▶ What you will do
A: Please rewrite the River City Construction article from "By Stephanie Crets" up to and including "than 400 employees.", swapping "workforce" for "staff".
B: Answer these questions from the River City Construction article:
(i) In what year was River City Construction formed?
(ii) In what year was the original Fulton State Hospital built?
(iii) How many patient beds in total will the new hospital have?

-------- Text --------

River City Construction, LLC – New Fulton State Hospital

River City picRiver City Construction works on the New Fulton State Hospital to build a safer, more modern psychiatric facility in Missouri.

By Stephanie Crets

River City Construction has strived to provide high-quality results to its customers since it was formed in 1984. The company has built more than $3.75 billion worth of construction projects and grown to a workforce of more than 400 employees.

River City pursues a fair number of public work projects and has a good track record of successfully winning and being awarded these ‘hard bid’ jobs.  In addition, the company self-performs much of its own work on projects, including self-perform concrete, masonry, carpentry and architectural specialty packages. 

“That gives us advantages on bid day,” Senior Project Manager Warren Moody says. “A lot of construction companies subcontract most everything out but we do a lot of the work ourselves. The New Fulton State Hospital project also employs a full-time quality control manager along with several other project managers. We utilize pre-installation meetings before every major piece of work, which include initial, follow-up and final inspections helping to verify in the field that everything is going in the way it’s supposed to.”

Operating out of three locations in Ashland, Mo., and East Peoria and Benton, Ill., River City can serve clients in a variety of locations and have pursued numerous projects in Pennsylvania, Iowa, Indiana and Kentucky. “We’re always looking for other opportunities in other areas,” Moody notes.

Uniting a Campus

River City won the $141 million contract (construction cost) for the New Fulton State Hospital project, which consists of the demolition of an existing facility and construction of a replacement psychiatric hospital for the state of Missouri. The hospital, built in 1851, is the oldest state psychiatric hospital west of the Mississippi River. As the state’s only maximum-security psychiatric facility, it treats patients with serious mental illnesses who are committed by Missouri courts for evaluation and treatment related to a crime, or who have seriously assaulted patients or staff in other state psychiatric hospitals.

“The existing hospital was in disrepair and very old with many things wrong with it,” Moody explains. “It’s unsafe for both the people working and staying there. The HVAC and electrical systems were all outdated. So, the state of Missouri is building a brand-new replacement hospital in the same spot. Part of our project was tearing down the old facility and building the new one.” River City box

River City broke ground on the 423,000-square-foot hospital project in April 2016 and it is currently scheduled to be complete on Oct. 11, 2018. The new hospital, situated on a 55-acre campus, will include six living areas with 50 beds each, for a total of 300 patient beds in a two-story complex.

The new complex will also consolidate all administrative and clinical service offices once housed in a costly, antiquated building, and a food services complex housed in a facility built in the 1930s. It also will create more vocational activity space, recreational activity space for maximum and intermediate patients, training rooms and an auditorium for staff development.

-------- Raw data --------

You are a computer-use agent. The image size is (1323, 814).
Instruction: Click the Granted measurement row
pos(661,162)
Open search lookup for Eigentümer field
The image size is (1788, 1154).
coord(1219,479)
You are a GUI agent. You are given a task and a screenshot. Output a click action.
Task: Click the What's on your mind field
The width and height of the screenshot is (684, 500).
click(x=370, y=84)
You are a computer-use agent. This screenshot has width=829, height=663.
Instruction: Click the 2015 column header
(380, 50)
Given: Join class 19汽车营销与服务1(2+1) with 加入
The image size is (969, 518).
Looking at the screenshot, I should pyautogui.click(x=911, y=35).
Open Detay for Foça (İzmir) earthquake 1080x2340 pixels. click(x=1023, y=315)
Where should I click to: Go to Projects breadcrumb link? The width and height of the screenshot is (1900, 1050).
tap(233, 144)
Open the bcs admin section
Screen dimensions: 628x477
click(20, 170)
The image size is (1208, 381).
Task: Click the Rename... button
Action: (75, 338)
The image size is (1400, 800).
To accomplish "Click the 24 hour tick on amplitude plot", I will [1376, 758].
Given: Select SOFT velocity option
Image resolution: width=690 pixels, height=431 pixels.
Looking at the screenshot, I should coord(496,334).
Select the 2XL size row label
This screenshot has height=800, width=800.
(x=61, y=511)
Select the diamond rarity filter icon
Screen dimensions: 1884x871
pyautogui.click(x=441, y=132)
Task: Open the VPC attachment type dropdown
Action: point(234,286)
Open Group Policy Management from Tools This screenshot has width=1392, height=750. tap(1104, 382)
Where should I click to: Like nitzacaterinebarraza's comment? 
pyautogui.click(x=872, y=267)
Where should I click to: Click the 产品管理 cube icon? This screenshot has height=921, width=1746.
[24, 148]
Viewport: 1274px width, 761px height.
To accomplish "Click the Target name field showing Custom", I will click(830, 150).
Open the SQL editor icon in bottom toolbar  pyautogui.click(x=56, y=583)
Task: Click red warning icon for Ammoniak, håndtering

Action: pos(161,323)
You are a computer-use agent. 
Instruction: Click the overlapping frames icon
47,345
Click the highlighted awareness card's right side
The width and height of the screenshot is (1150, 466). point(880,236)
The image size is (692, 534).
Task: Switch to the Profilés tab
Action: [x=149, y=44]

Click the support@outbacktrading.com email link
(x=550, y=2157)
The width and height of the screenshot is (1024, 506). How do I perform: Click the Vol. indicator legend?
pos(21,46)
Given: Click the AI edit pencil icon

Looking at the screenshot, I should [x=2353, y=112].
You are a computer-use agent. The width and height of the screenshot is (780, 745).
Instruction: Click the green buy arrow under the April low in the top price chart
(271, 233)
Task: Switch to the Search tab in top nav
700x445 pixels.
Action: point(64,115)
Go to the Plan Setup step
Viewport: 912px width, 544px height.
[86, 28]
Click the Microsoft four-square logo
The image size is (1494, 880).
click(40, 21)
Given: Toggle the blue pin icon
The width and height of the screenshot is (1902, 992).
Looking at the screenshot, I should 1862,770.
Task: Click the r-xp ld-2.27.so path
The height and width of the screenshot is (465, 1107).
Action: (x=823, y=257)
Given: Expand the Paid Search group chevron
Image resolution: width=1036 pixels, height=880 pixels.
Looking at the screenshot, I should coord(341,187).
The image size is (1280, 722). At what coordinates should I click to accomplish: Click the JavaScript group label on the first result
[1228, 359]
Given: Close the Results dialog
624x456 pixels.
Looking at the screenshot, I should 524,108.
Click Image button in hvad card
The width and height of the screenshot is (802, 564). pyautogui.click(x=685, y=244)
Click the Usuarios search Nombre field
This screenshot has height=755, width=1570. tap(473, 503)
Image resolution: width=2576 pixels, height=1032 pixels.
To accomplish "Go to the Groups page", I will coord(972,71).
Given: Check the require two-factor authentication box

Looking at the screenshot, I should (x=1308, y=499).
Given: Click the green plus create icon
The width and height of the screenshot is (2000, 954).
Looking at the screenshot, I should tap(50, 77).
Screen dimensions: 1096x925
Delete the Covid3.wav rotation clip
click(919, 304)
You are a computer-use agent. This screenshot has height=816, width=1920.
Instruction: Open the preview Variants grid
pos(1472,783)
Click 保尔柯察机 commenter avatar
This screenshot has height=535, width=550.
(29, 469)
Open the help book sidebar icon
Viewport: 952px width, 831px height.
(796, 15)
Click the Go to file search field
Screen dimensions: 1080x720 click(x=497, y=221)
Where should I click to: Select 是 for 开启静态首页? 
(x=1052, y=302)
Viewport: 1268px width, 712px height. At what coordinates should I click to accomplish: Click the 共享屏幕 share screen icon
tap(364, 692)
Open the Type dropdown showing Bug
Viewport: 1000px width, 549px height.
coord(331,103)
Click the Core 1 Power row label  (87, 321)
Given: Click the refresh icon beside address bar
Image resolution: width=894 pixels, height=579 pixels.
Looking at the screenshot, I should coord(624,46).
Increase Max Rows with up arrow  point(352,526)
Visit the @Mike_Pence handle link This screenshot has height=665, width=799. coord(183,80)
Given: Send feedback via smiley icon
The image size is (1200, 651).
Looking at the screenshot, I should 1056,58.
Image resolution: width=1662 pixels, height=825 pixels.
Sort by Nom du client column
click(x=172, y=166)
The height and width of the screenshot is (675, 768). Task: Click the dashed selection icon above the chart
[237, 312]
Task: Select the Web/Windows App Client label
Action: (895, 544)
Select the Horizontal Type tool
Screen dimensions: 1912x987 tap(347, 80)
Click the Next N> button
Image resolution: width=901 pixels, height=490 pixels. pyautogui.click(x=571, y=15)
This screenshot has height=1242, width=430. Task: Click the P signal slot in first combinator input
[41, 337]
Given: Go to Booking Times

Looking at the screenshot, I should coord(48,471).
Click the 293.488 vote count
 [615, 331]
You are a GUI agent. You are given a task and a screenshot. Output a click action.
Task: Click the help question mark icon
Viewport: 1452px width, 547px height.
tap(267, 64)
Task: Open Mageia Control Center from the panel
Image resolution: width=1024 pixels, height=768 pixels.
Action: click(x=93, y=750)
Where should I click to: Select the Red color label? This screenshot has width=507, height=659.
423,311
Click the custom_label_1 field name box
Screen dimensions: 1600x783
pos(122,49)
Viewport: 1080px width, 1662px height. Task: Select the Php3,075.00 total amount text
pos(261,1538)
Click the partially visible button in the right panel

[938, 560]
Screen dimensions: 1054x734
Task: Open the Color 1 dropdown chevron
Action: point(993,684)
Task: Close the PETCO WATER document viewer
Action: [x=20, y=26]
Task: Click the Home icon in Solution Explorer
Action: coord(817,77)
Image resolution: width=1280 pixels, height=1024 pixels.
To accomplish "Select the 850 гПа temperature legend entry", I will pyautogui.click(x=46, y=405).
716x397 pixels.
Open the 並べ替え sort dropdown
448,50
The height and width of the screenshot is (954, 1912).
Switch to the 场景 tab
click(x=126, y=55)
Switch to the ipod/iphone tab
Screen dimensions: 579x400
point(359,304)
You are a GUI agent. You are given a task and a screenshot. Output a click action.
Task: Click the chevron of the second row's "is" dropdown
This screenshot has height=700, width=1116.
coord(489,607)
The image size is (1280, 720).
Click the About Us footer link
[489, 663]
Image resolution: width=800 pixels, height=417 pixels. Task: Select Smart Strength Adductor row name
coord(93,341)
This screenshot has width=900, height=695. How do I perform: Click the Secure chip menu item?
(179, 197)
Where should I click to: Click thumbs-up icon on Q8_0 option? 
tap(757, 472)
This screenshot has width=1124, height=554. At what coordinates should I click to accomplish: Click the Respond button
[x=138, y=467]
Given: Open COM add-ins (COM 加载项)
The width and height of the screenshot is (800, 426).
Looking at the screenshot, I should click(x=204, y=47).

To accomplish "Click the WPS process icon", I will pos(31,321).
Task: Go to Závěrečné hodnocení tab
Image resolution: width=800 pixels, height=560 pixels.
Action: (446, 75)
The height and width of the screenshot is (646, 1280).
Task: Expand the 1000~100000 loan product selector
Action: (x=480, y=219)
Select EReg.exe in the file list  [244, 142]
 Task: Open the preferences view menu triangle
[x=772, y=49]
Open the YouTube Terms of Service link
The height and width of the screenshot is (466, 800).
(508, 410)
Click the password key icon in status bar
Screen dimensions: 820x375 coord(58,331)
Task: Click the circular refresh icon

--------

▶ Answers to the tasks
A:
By Stephanie Crets

River City Construction has strived to provide high-quality results to its customers since it was formed in 1984. The company has built more than $3.75 billion worth of construction projects and grown to a staff of more than 400 employees.

B:
(i) 1984
(ii) 1851
(iii) 300